- [TASK INSTRUCTIONS]:
From the entries that follow, copy each line in which "agent" appears.

[Records from a data collection]
+++

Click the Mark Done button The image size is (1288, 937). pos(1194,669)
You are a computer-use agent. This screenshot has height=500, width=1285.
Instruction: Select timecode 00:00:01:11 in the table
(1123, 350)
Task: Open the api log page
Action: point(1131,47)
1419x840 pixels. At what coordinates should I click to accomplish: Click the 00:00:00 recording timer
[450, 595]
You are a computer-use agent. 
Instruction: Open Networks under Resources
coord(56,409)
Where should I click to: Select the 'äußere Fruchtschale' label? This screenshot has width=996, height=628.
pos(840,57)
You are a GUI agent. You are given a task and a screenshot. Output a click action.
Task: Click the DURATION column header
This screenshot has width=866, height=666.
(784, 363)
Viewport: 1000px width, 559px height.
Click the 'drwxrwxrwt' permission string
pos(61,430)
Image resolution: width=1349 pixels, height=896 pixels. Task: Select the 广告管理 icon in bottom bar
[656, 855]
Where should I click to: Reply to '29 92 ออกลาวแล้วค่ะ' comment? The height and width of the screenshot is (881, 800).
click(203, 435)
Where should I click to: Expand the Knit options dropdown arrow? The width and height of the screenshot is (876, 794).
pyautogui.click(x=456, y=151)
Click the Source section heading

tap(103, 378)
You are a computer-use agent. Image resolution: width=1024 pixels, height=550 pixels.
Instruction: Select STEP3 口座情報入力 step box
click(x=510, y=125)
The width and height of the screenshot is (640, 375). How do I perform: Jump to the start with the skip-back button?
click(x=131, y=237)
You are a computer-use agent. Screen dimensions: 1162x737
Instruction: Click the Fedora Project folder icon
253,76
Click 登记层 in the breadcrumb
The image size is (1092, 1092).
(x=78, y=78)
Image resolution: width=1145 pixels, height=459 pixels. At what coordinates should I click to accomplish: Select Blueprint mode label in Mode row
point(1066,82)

+++

- [SOLUTION TO THE PROBLEM]:
You are a computer-use agent. This screenshot has height=500, width=1285.
You are a computer-use agent. 
You are a GUI agent. You are given a task and a screenshot. Output a click action.
You are a computer-use agent. Image resolution: width=1024 pixels, height=550 pixels.
You are a computer-use agent. Screen dimensions: 1162x737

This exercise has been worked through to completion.